* Document section:

##############################

# want it gone



## bruteboy (Jan 11, 2010)

anybody wanna buy another headache for themselves mines for sale tryin to get 6200 obo done with this junk:aargh4:


----------



## BadBadBrute (Mar 25, 2010)

What's the problem with it that you want to get rid of it so bad?


----------



## hoover (Apr 3, 2010)

$6000...for "junk"....lol


----------



## Metal Man (Dec 17, 2008)

If you are really trying to sell your ATV add it to the WTS section


----------



## hoover (Apr 3, 2010)

and DONT call it junk lol


----------



## ranceola (Sep 18, 2009)

Not worth 6200 and if its junk you made it that way


----------



## JLOWERY (Jan 30, 2010)

If your selling it trade plastic with me first


----------



## hoover (Apr 3, 2010)

I want whatever is broke or tore up!


----------



## bigblackrancher (Jan 18, 2010)

No info on whats wrong or anything?


----------



## bruteboy (Jan 11, 2010)

##############################

* Records:
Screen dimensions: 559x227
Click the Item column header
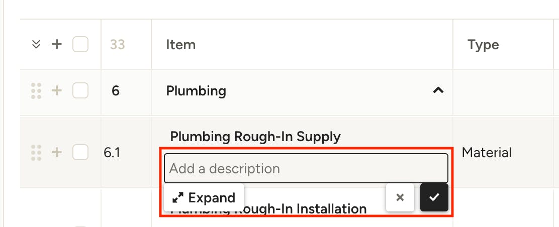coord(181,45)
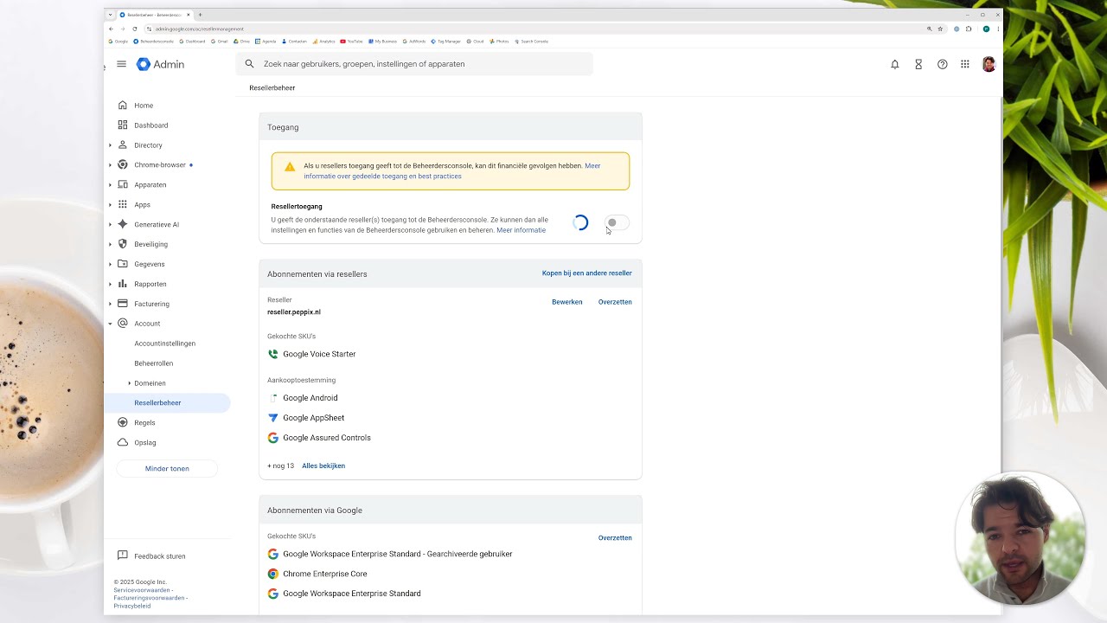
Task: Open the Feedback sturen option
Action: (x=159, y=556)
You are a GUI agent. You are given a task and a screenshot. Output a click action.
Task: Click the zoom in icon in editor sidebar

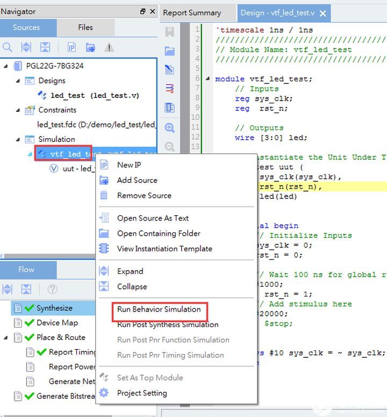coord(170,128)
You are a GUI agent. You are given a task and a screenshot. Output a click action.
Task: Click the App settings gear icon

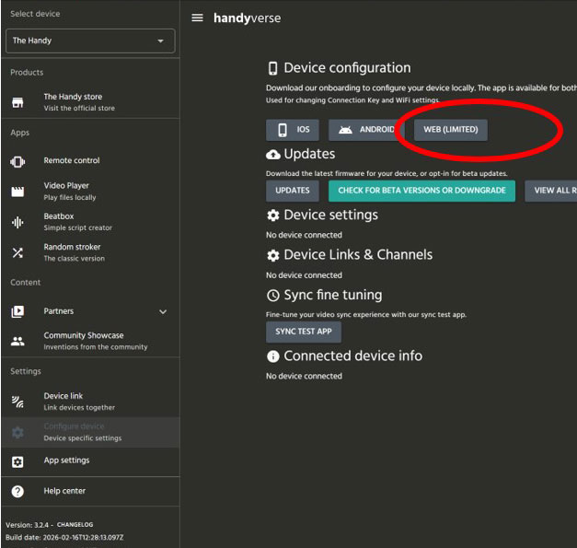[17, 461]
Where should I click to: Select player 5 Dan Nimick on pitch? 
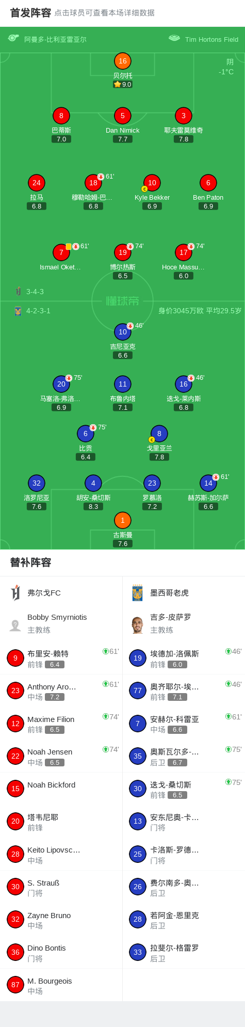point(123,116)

##############################

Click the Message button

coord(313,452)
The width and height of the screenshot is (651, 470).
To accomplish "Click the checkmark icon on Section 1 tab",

##############################

* Problems to solve:
A. In the forum thread, which section does Metal Man say to add the ATV to?
B. Give the forum thread's passage that opens with the words containing "anybody wanna buy" and closes with "of it so bad?", switching "junk" to "wreck".

* Task-by-task outputs:
A. The WTS section.

B.
anybody wanna buy another headache for themselves mines for sale tryin to get 6200 obo done with this wreck:aargh4:


----------



## BadBadBrute (Mar 25, 2010)

What's the problem with it that you want to get rid of it so bad?